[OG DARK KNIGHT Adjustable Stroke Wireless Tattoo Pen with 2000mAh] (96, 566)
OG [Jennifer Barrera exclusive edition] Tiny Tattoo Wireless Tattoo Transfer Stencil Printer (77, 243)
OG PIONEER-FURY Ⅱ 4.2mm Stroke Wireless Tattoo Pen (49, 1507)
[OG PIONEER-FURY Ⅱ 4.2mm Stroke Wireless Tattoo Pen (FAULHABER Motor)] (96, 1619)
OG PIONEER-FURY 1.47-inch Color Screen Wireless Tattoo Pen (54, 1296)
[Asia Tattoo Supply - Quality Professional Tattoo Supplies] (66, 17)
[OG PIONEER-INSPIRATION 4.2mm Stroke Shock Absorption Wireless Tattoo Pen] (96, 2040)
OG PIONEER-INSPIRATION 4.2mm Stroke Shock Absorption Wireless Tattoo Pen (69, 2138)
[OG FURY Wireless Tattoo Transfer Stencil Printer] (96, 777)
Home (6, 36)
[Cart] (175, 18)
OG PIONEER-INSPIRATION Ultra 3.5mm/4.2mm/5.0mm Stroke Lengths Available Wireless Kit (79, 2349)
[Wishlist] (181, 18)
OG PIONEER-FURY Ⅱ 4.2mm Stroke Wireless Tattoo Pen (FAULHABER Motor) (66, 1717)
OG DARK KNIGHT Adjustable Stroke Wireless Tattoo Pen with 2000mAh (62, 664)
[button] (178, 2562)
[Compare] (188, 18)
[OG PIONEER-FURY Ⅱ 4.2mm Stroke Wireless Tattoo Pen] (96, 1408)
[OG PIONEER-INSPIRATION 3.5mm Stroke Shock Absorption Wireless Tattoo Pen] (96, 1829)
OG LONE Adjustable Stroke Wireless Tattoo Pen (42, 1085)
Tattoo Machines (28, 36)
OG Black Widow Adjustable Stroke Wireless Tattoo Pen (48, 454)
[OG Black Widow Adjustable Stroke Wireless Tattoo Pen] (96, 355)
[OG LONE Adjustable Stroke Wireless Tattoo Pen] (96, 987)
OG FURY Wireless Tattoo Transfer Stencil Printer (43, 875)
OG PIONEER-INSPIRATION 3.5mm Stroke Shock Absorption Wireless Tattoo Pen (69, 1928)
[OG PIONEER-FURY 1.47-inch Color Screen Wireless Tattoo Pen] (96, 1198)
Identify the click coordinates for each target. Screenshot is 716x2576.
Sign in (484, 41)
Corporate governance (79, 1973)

#####

Both ends count here. Reproduce exactly the lines from the one containing "Identify the click" through the end of the listing.

» Task result
Identify the click coordinates for each target. Screenshot is 716x2576.
Sign in (484, 41)
Corporate governance (79, 1973)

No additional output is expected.